The La Tuna Canyon fire, which began last Friday, is currently burning in the Sun Valley,  Sunland-Tujunga and Burbank areas, and is believed to be one of the largest blazes in terms of acreage in Los Angeles  history.  By Sunday evening, the fire was 30 percent contained, and had burned an estimated 7,003 acres.  Los Angeles Fire Department officials said.  All evacuation orders were lifted as of 6 p.m. 

 

Gov. Jerry Brown declared a state of emergency in Los Angeles County on Sunday morning, allowing more resources to be available to combat the fire.  By Monday afternoon, fire officials were optimistic the worst was over, and said the fire was no longer active.  

 

The multiagency effort consisted of 1,061 firefighters from the region and throughout the state, 206 fire engines, nine aircraft, 12 hand crews and nine ambulances, Los Angeles Fire Department Chief Ralph Terrazas said.

 

Fire officials said eight people suffered non-life-threatening injuries: Four firefighters had heat-related illnesses.

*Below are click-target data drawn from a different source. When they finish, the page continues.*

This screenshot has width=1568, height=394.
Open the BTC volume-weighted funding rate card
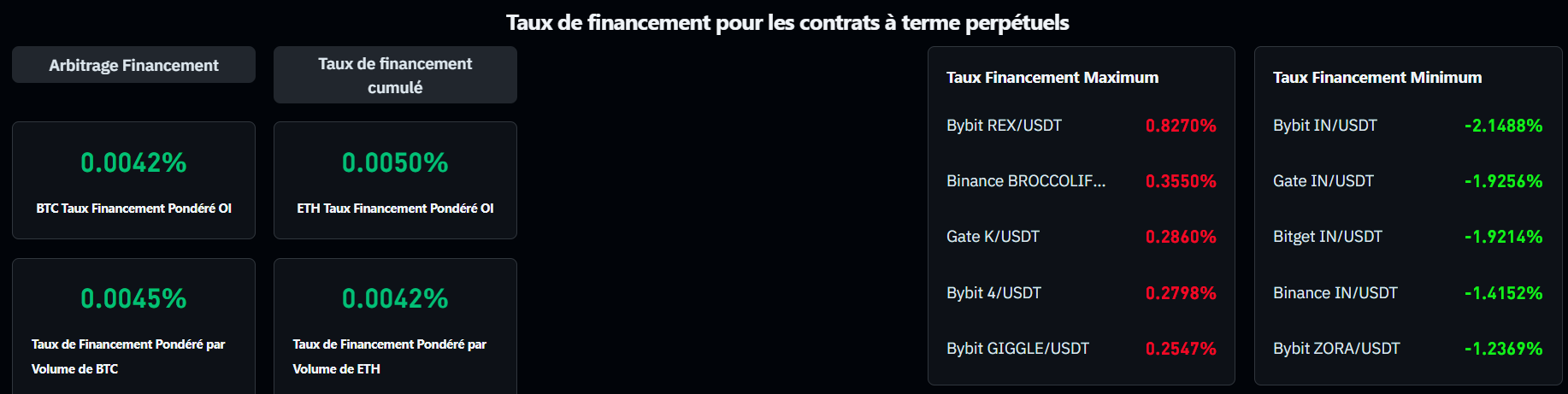(x=133, y=325)
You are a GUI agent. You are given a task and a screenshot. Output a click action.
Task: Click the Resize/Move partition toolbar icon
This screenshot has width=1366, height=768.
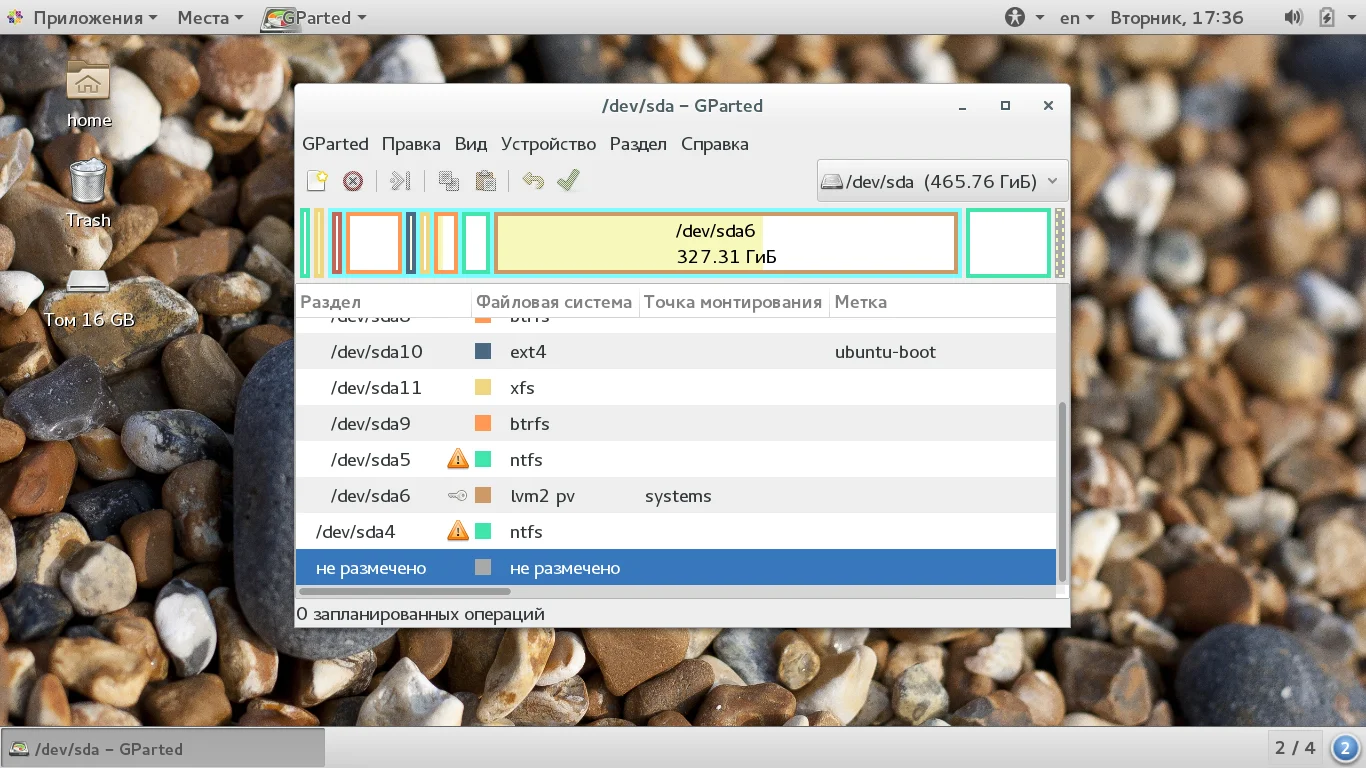pos(400,181)
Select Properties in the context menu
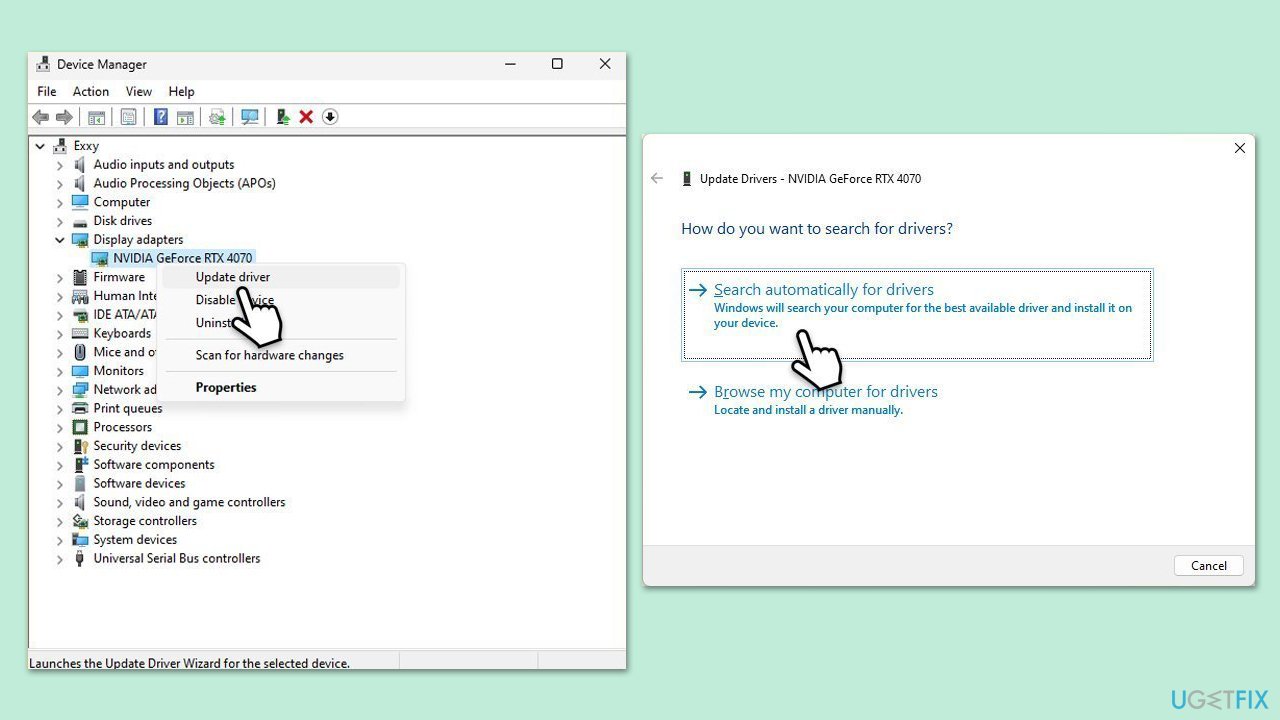1280x720 pixels. 226,387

One firefighter incurred minor burns and another had an allergic reaction to a beesting. One civilian suffered a heat-related illness and another civilian was treated for a minor eye injury.

 

“We’ve only had four injuries,” Los Angeles Mayor Eric Garcetti said. “That is, considering something of this size, really a miracle.”

 

The blaze initially started for unknown reasons at 1:25 p.m. Friday near the 10800 block of La Tuna Canyon Road, just south of the 210 Freeway.

 

The La Tuna incident is being managed under Unified Command. It includes LAFD, Glendale Fire Department, Burbank Fire Department, Los Angeles County Fire Department and the Los Angeles Police Department, with assistance from the state office of emergency services, CALFIRE and the Federal Emergency Management Agency.

 

The cause and estimated cost of the wild fire is not yet known.